■ **Directions**:
A faithful transcription of all the data is required.

■ **Source material**:
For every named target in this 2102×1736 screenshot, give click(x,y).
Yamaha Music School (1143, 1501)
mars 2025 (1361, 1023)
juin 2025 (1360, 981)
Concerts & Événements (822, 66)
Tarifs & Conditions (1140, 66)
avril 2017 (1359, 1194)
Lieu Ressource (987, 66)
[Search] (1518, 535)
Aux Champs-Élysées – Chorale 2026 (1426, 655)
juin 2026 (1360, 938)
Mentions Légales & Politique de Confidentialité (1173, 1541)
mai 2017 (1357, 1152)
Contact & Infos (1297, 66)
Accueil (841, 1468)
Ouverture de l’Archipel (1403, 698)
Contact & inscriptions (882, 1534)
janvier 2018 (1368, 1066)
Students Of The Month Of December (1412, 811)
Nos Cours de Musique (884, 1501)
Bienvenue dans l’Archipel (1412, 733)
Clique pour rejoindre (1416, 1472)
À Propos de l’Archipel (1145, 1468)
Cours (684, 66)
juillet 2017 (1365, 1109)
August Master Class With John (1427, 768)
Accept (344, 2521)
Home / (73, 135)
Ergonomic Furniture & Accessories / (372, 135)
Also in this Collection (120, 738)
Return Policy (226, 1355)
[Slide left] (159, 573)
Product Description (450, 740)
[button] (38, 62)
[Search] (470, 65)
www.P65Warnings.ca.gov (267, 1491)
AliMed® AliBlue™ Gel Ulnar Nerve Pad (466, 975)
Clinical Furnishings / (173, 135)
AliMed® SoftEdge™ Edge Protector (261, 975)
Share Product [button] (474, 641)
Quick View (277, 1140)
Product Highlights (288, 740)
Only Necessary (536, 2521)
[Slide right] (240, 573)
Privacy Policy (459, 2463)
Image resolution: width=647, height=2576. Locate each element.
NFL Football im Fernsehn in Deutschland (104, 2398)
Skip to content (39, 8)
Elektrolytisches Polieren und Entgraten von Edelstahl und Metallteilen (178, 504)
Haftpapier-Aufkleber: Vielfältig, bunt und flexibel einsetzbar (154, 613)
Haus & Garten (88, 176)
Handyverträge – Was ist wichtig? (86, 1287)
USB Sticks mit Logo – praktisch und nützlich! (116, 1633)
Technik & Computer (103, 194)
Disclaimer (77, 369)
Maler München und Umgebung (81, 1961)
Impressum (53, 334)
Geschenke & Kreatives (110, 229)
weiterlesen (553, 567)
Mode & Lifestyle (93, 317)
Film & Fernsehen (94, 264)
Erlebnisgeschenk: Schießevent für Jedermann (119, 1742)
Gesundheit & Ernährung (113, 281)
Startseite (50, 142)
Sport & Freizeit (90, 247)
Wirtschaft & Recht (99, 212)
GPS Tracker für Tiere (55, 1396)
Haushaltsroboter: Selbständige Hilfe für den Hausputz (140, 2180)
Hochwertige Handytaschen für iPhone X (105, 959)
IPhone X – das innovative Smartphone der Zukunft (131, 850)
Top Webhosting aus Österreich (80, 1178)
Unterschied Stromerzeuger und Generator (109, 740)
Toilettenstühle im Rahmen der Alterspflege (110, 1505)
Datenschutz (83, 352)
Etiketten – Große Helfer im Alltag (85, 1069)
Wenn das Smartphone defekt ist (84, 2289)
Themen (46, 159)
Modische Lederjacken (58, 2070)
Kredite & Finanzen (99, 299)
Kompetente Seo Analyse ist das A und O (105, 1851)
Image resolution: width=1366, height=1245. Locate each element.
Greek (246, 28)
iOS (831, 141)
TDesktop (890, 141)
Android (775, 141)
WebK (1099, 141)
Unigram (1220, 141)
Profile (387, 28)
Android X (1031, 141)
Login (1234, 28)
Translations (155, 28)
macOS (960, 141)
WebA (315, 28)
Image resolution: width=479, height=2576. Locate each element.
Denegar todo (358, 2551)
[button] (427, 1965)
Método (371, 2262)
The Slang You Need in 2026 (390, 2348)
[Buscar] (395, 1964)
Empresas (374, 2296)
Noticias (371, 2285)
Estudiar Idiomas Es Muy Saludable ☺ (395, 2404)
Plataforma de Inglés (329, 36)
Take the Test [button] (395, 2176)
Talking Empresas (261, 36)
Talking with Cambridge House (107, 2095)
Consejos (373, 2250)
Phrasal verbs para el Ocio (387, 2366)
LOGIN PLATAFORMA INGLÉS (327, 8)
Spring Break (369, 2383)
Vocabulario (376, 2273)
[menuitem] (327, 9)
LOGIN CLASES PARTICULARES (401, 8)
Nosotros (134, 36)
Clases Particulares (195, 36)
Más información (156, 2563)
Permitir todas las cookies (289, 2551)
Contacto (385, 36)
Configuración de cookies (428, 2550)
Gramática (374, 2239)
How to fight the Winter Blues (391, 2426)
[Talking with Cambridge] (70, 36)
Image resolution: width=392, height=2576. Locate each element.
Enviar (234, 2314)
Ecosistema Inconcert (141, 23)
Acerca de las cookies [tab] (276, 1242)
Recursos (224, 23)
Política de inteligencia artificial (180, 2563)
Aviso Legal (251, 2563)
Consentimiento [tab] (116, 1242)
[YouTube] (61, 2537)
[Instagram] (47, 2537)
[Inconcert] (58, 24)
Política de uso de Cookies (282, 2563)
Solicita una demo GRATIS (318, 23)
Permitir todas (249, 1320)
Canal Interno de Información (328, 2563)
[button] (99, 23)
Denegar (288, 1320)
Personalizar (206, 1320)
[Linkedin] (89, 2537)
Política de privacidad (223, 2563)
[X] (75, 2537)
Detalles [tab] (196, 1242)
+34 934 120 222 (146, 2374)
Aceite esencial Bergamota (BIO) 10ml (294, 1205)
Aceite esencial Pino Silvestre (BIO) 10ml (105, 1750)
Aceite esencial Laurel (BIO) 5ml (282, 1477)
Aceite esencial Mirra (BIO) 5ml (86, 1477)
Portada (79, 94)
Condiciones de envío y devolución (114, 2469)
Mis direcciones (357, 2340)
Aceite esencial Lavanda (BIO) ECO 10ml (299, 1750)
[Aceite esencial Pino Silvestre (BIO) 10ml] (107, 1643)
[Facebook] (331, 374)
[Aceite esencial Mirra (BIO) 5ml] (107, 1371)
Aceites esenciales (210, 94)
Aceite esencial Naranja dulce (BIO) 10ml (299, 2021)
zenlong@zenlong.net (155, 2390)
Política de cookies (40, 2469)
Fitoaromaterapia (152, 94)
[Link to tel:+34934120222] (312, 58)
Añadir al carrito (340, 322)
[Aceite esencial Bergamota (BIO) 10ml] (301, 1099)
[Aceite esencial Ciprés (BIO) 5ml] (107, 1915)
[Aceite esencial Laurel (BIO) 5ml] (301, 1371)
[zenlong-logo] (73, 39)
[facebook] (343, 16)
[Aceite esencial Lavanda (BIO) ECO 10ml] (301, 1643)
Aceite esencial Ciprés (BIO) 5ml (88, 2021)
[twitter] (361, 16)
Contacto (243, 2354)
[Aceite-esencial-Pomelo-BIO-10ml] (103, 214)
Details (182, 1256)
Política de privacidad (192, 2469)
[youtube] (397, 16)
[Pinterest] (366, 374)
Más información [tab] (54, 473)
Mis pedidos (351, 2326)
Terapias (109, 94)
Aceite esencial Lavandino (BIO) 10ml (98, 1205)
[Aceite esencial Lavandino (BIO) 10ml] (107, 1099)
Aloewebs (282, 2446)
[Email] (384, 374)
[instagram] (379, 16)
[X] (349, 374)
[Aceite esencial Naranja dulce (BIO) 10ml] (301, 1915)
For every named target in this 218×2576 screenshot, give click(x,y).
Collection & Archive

■ **Response to this task**:
For every named target in this 2102×1736 screenshot, give click(x,y).
Yamaha Music School (1143, 1501)
mars 2025 (1361, 1023)
juin 2025 (1360, 981)
Concerts & Événements (822, 66)
Tarifs & Conditions (1140, 66)
avril 2017 (1359, 1194)
Lieu Ressource (987, 66)
[Search] (1518, 535)
Aux Champs-Élysées – Chorale 2026 (1426, 655)
juin 2026 (1360, 938)
Mentions Légales & Politique de Confidentialité (1173, 1541)
mai 2017 (1357, 1152)
Contact & Infos (1297, 66)
Accueil (841, 1468)
Ouverture de l’Archipel (1403, 698)
Contact & inscriptions (882, 1534)
janvier 2018 (1368, 1066)
Students Of The Month Of December (1412, 811)
Nos Cours de Musique (884, 1501)
Bienvenue dans l’Archipel (1412, 733)
Clique pour rejoindre (1416, 1472)
À Propos de l’Archipel (1145, 1468)
Cours (684, 66)
juillet 2017 (1365, 1109)
August Master Class With John (1427, 768)
Accept (344, 2521)
Home / (73, 135)
Ergonomic Furniture & Accessories / (372, 135)
Also in this Collection (120, 738)
Return Policy (226, 1355)
[Slide left] (159, 573)
Product Description (450, 740)
[button] (38, 62)
[Search] (470, 65)
www.P65Warnings.ca.gov (267, 1491)
AliMed® AliBlue™ Gel Ulnar Nerve Pad (466, 975)
Clinical Furnishings / (173, 135)
AliMed® SoftEdge™ Edge Protector (261, 975)
Share Product [button] (474, 641)
Quick View (277, 1140)
Product Highlights (288, 740)
Only Necessary (536, 2521)
[Slide right] (240, 573)
Privacy Policy (459, 2463)
Image resolution: width=647, height=2576. Locate each element.
NFL Football im Fernsehn in Deutschland (104, 2398)
Skip to content (39, 8)
Elektrolytisches Polieren und Entgraten von Edelstahl und Metallteilen (178, 504)
Haftpapier-Aufkleber: Vielfältig, bunt und flexibel einsetzbar (154, 613)
Haus & Garten (88, 176)
Handyverträge – Was ist wichtig? (86, 1287)
USB Sticks mit Logo – praktisch und nützlich! (116, 1633)
Technik & Computer (103, 194)
Disclaimer (77, 369)
Maler München und Umgebung (81, 1961)
Impressum (53, 334)
Geschenke & Kreatives (110, 229)
weiterlesen (553, 567)
Mode & Lifestyle (93, 317)
Film & Fernsehen (94, 264)
Erlebnisgeschenk: Schießevent für Jedermann (119, 1742)
Gesundheit & Ernährung (113, 281)
Startseite (50, 142)
Sport & Freizeit (90, 247)
Wirtschaft & Recht (99, 212)
GPS Tracker für Tiere (55, 1396)
Haushaltsroboter: Selbständige Hilfe für den Hausputz (140, 2180)
Hochwertige Handytaschen für iPhone X (105, 959)
IPhone X – das innovative Smartphone der Zukunft (131, 850)
Top Webhosting aus Österreich (80, 1178)
Unterschied Stromerzeuger und Generator (109, 740)
Toilettenstühle im Rahmen der Alterspflege (110, 1505)
Datenschutz (83, 352)
Etiketten – Große Helfer im Alltag (85, 1069)
Wenn das Smartphone defekt ist (84, 2289)
Themen (46, 159)
Modische Lederjacken (58, 2070)
Kredite & Finanzen (99, 299)
Kompetente Seo Analyse ist das A und O (105, 1851)
Image resolution: width=1366, height=1245. Locate each element.
Greek (246, 28)
iOS (831, 141)
TDesktop (890, 141)
Android (775, 141)
WebK (1099, 141)
Unigram (1220, 141)
Profile (387, 28)
Android X (1031, 141)
Login (1234, 28)
Translations (155, 28)
macOS (960, 141)
WebA (315, 28)
Image resolution: width=479, height=2576. Locate each element.
Denegar todo (358, 2551)
[button] (427, 1965)
Método (371, 2262)
The Slang You Need in 2026 (390, 2348)
[Buscar] (395, 1964)
Empresas (374, 2296)
Noticias (371, 2285)
Estudiar Idiomas Es Muy Saludable ☺ (395, 2404)
Plataforma de Inglés (329, 36)
Take the Test [button] (395, 2176)
Talking Empresas (261, 36)
Talking with Cambridge House (107, 2095)
Consejos (373, 2250)
Phrasal verbs para el Ocio (387, 2366)
LOGIN PLATAFORMA INGLÉS (327, 8)
Spring Break (369, 2383)
Vocabulario (376, 2273)
[menuitem] (327, 9)
LOGIN CLASES PARTICULARES (401, 8)
Nosotros (134, 36)
Clases Particulares (195, 36)
Más información (156, 2563)
Permitir todas las cookies (289, 2551)
Contacto (385, 36)
Configuración de cookies (428, 2550)
Gramática (374, 2239)
How to fight the Winter Blues (391, 2426)
[Talking with Cambridge] (70, 36)
Image resolution: width=392, height=2576. Locate each element.
Enviar (234, 2314)
Ecosistema Inconcert (141, 23)
Acerca de las cookies [tab] (276, 1242)
Recursos (224, 23)
Política de inteligencia artificial (180, 2563)
Aviso Legal (251, 2563)
Consentimiento [tab] (116, 1242)
[YouTube] (61, 2537)
[Instagram] (47, 2537)
[Inconcert] (58, 24)
Política de uso de Cookies (282, 2563)
Solicita una demo GRATIS (318, 23)
Permitir todas (249, 1320)
Canal Interno de Información (328, 2563)
[button] (99, 23)
Denegar (288, 1320)
Personalizar (206, 1320)
[Linkedin] (89, 2537)
Política de privacidad (223, 2563)
[X] (75, 2537)
Detalles [tab] (196, 1242)
+34 934 120 222 (146, 2374)
Aceite esencial Bergamota (BIO) 10ml (294, 1205)
Aceite esencial Pino Silvestre (BIO) 10ml (105, 1750)
Aceite esencial Laurel (BIO) 5ml (282, 1477)
Aceite esencial Mirra (BIO) 5ml (86, 1477)
Portada (79, 94)
Condiciones de envío y devolución (114, 2469)
Mis direcciones (357, 2340)
Aceite esencial Lavanda (BIO) ECO 10ml (299, 1750)
[Aceite esencial Pino Silvestre (BIO) 10ml] (107, 1643)
[Facebook] (331, 374)
[Aceite esencial Mirra (BIO) 5ml] (107, 1371)
Aceites esenciales (210, 94)
Aceite esencial Naranja dulce (BIO) 10ml (299, 2021)
zenlong@zenlong.net (155, 2390)
Política de cookies (40, 2469)
Fitoaromaterapia (152, 94)
[Link to tel:+34934120222] (312, 58)
Añadir al carrito (340, 322)
[Aceite esencial Bergamota (BIO) 10ml] (301, 1099)
[Aceite esencial Ciprés (BIO) 5ml] (107, 1915)
[Aceite esencial Laurel (BIO) 5ml] (301, 1371)
[zenlong-logo] (73, 39)
[facebook] (343, 16)
[Aceite esencial Lavanda (BIO) ECO 10ml] (301, 1643)
Aceite esencial Ciprés (BIO) 5ml (88, 2021)
[twitter] (361, 16)
Contacto (243, 2354)
[Aceite-esencial-Pomelo-BIO-10ml] (103, 214)
Details (182, 1256)
Política de privacidad (192, 2469)
[youtube] (397, 16)
[Pinterest] (366, 374)
Más información [tab] (54, 473)
Mis pedidos (351, 2326)
Terapias (109, 94)
Aceite esencial Lavandino (BIO) 10ml (98, 1205)
[Aceite esencial Lavandino (BIO) 10ml] (107, 1099)
Aloewebs (282, 2446)
[Email] (384, 374)
[instagram] (379, 16)
[X] (349, 374)
[Aceite esencial Naranja dulce (BIO) 10ml] (301, 1915)
For every named target in this 218×2576 screenshot, give click(x,y).
Collection & Archive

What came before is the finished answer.